▼▼▼

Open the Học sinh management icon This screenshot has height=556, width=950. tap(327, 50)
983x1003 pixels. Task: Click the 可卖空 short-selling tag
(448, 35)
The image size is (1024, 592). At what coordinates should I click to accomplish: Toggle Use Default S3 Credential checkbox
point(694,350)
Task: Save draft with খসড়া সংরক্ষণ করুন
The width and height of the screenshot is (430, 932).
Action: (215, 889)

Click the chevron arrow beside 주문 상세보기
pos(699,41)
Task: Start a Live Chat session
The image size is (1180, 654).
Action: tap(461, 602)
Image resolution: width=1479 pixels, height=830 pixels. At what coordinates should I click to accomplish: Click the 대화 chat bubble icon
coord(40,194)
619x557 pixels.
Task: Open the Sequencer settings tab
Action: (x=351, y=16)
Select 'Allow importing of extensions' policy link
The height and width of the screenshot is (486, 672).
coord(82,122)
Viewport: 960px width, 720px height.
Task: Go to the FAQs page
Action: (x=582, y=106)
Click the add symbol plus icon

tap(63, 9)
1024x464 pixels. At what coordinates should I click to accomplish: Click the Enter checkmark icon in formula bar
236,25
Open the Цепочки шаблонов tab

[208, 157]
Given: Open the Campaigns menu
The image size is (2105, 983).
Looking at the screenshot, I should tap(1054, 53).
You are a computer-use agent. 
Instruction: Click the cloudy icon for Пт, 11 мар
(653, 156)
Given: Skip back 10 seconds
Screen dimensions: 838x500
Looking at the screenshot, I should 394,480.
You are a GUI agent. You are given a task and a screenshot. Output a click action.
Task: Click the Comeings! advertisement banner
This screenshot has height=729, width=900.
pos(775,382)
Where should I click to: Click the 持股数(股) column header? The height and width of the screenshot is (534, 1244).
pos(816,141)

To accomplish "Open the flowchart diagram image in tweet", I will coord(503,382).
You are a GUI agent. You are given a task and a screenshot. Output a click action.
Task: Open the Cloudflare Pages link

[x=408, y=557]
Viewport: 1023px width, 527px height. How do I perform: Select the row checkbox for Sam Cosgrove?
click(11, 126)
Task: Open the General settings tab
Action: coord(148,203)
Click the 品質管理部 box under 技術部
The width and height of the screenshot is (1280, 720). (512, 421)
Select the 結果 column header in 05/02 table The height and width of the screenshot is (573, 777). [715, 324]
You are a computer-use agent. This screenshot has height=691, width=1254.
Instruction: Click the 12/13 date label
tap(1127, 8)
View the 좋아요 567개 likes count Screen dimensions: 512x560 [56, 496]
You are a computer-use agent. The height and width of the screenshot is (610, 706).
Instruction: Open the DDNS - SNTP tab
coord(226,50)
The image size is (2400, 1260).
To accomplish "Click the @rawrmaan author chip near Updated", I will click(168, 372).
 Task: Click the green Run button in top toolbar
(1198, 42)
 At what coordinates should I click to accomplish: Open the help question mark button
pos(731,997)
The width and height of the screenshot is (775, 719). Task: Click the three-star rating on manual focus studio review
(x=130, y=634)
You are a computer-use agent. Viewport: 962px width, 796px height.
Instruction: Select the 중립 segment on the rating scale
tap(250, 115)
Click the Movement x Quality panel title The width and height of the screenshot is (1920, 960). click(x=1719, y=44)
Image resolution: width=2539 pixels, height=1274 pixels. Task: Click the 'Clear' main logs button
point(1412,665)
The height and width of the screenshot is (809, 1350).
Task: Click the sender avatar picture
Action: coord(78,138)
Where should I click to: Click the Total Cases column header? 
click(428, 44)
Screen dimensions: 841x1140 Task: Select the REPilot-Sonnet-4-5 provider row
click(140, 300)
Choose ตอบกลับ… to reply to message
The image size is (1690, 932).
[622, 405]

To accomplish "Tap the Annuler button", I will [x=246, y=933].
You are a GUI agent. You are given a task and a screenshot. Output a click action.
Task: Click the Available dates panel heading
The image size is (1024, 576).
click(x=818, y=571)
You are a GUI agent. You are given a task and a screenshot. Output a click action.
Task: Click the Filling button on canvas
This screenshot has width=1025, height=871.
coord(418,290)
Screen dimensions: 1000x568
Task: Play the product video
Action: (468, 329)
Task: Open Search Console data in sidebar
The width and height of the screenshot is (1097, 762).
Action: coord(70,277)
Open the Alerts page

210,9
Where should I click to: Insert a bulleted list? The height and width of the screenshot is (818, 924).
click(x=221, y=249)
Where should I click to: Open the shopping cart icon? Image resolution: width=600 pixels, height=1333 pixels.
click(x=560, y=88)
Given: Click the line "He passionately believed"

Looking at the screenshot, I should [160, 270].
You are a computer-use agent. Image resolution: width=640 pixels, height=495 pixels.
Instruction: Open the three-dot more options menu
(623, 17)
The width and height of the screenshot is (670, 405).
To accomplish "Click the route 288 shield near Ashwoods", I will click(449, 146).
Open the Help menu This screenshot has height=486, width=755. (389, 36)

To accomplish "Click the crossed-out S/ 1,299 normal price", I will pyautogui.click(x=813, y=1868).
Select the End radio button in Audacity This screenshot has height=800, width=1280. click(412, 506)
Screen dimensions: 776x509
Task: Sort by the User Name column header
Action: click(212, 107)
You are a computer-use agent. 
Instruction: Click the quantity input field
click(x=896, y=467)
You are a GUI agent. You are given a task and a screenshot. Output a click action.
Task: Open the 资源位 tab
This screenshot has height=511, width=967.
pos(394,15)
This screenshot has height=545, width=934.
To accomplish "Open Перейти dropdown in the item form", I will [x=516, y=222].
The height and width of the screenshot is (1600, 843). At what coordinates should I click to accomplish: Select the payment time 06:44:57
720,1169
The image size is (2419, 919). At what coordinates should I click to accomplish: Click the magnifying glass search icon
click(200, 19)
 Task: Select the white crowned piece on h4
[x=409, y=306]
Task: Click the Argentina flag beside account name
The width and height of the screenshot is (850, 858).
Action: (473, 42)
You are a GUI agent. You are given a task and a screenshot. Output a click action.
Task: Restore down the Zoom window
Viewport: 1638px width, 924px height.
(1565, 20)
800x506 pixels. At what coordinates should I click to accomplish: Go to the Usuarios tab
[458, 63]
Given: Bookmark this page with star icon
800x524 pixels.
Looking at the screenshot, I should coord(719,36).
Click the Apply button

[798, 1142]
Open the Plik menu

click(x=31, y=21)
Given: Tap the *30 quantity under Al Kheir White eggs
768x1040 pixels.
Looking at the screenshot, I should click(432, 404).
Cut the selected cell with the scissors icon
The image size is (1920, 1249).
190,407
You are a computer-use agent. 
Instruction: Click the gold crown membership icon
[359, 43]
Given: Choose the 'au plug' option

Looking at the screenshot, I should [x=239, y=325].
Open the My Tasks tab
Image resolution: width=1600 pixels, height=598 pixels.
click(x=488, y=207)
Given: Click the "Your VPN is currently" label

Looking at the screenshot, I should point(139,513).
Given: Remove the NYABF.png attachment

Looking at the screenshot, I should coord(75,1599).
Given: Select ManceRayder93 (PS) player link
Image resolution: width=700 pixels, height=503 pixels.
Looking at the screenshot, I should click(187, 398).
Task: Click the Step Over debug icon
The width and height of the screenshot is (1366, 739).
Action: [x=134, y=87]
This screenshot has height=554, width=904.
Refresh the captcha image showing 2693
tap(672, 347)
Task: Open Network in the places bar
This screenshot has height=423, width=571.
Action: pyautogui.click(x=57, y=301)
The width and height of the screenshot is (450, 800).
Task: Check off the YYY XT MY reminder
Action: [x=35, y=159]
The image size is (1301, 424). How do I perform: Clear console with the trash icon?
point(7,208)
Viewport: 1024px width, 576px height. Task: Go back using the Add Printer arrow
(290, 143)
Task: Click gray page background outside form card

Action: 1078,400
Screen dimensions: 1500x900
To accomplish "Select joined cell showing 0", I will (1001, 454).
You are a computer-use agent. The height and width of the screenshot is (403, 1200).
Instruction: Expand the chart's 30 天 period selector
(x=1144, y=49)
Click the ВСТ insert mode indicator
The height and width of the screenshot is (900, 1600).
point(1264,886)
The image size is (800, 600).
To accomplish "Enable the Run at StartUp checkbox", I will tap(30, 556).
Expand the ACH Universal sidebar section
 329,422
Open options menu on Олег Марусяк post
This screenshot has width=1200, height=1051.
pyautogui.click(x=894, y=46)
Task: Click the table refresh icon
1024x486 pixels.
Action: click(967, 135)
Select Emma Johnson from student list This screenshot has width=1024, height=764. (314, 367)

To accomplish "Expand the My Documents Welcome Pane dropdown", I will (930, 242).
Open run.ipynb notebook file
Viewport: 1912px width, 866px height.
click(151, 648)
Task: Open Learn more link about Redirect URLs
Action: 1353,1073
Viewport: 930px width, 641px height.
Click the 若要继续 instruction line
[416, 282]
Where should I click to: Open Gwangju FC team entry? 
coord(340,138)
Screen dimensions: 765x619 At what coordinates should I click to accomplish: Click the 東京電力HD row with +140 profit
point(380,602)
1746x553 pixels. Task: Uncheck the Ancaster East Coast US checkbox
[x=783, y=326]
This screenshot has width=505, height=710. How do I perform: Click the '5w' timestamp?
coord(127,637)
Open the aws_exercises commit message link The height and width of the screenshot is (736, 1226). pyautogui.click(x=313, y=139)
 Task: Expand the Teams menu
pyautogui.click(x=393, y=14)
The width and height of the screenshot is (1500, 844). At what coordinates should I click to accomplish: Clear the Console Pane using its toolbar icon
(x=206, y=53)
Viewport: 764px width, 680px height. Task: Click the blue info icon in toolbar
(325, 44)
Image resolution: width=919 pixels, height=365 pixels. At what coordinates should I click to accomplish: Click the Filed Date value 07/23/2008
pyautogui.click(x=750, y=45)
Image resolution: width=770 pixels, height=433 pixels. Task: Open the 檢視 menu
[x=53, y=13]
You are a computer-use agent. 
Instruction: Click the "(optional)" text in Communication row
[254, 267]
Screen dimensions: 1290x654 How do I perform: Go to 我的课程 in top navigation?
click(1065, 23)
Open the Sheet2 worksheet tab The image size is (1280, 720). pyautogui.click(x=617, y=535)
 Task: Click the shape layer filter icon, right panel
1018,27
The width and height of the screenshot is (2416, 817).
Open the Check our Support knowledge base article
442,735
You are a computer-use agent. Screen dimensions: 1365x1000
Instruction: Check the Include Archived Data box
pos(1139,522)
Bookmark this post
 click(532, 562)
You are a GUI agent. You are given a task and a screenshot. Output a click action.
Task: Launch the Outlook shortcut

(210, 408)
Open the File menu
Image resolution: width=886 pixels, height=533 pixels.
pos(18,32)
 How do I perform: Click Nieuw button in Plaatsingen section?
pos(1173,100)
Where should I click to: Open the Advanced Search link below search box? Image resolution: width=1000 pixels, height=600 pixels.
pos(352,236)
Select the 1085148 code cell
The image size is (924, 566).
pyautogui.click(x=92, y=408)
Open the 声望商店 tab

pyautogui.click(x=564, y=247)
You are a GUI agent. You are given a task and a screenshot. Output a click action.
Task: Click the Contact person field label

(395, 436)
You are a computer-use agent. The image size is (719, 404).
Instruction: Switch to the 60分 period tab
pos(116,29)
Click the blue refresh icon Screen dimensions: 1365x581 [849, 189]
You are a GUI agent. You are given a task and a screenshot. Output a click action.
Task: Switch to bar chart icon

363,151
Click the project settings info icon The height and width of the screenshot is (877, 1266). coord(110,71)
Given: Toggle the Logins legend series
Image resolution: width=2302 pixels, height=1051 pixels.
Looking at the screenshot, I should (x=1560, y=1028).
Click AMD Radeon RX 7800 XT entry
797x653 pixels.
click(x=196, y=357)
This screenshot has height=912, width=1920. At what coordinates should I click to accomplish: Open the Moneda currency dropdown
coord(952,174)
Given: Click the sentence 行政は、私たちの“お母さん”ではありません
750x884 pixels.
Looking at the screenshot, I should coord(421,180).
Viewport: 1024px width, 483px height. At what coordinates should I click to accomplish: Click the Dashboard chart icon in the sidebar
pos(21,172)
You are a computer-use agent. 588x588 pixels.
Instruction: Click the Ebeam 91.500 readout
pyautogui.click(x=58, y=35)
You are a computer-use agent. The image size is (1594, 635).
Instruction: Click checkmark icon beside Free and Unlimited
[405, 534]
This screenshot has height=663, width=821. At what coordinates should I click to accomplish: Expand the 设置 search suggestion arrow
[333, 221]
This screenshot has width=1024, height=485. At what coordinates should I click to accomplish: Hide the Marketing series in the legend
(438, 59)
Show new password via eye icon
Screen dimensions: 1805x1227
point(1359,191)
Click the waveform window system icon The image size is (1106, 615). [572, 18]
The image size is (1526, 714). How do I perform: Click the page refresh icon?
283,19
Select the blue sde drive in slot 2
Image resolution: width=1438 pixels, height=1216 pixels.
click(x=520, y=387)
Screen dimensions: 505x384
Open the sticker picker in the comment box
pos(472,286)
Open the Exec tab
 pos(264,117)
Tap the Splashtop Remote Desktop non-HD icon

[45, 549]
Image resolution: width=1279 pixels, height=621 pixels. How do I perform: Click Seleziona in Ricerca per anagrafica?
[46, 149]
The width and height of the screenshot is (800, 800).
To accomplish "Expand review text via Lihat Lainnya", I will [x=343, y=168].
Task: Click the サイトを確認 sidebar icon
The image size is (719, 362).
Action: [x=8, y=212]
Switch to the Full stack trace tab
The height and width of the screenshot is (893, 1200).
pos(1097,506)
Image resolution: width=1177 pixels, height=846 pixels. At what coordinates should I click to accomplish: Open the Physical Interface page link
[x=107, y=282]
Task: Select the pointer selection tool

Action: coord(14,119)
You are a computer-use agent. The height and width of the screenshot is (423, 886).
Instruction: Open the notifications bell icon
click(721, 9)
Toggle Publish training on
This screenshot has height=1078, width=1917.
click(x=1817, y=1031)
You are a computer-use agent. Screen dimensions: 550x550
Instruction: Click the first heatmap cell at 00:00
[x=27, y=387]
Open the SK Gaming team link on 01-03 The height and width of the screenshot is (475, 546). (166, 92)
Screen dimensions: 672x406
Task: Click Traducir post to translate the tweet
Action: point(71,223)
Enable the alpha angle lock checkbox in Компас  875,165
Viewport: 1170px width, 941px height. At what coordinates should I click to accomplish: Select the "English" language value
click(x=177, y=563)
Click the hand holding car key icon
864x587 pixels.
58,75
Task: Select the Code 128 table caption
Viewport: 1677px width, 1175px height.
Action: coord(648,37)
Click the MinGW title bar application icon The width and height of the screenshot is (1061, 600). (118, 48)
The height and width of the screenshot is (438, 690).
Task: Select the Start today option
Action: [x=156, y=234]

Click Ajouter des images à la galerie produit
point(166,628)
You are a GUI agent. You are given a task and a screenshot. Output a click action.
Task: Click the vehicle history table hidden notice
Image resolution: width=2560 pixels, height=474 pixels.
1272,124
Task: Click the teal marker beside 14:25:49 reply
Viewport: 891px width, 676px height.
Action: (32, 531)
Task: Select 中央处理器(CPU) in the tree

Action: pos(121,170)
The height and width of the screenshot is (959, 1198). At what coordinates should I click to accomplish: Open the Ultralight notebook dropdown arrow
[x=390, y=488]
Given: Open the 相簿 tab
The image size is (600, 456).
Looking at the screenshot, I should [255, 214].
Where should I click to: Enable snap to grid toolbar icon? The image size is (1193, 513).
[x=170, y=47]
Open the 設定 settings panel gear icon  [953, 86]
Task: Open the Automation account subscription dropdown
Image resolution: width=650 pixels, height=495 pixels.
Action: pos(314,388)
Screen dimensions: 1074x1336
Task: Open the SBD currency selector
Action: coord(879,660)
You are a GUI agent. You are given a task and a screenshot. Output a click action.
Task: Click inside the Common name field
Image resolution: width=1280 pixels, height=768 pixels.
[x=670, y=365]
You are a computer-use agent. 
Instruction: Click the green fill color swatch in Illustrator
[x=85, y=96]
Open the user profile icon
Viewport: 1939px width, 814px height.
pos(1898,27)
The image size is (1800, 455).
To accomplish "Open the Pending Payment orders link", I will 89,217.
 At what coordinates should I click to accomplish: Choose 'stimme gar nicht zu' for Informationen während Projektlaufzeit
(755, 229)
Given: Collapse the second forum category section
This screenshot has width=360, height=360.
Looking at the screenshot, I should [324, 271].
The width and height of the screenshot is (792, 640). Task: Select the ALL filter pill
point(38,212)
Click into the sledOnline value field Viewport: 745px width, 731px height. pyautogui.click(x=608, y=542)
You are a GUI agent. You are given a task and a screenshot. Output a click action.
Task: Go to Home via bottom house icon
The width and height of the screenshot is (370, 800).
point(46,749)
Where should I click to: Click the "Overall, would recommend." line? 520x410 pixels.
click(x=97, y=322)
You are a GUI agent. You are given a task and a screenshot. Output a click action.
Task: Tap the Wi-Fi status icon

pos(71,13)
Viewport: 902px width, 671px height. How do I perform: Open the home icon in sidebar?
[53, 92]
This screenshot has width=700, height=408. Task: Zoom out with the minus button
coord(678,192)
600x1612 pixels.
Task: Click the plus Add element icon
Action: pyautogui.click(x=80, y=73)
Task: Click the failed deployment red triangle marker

▲▲▲

→ **REQUIRED WORK**:
Word for word, restate the lines of the listing above starting at the line with "The image size is (1024, 592)." and ending at the line with "Select 'Allow importing", and nothing outside them.

→ **FINISHED EXERCISE**:
The image size is (1024, 592). At what coordinates should I click to accomplish: Toggle Use Default S3 Credential checkbox
point(694,350)
Task: Save draft with খসড়া সংরক্ষণ করুন
The width and height of the screenshot is (430, 932).
Action: (215, 889)

Click the chevron arrow beside 주문 상세보기
pos(699,41)
Task: Start a Live Chat session
The image size is (1180, 654).
Action: tap(461, 602)
Image resolution: width=1479 pixels, height=830 pixels. At what coordinates should I click to accomplish: Click the 대화 chat bubble icon
coord(40,194)
619x557 pixels.
Task: Open the Sequencer settings tab
Action: (x=351, y=16)
Select 'Allow importing of extensions' policy link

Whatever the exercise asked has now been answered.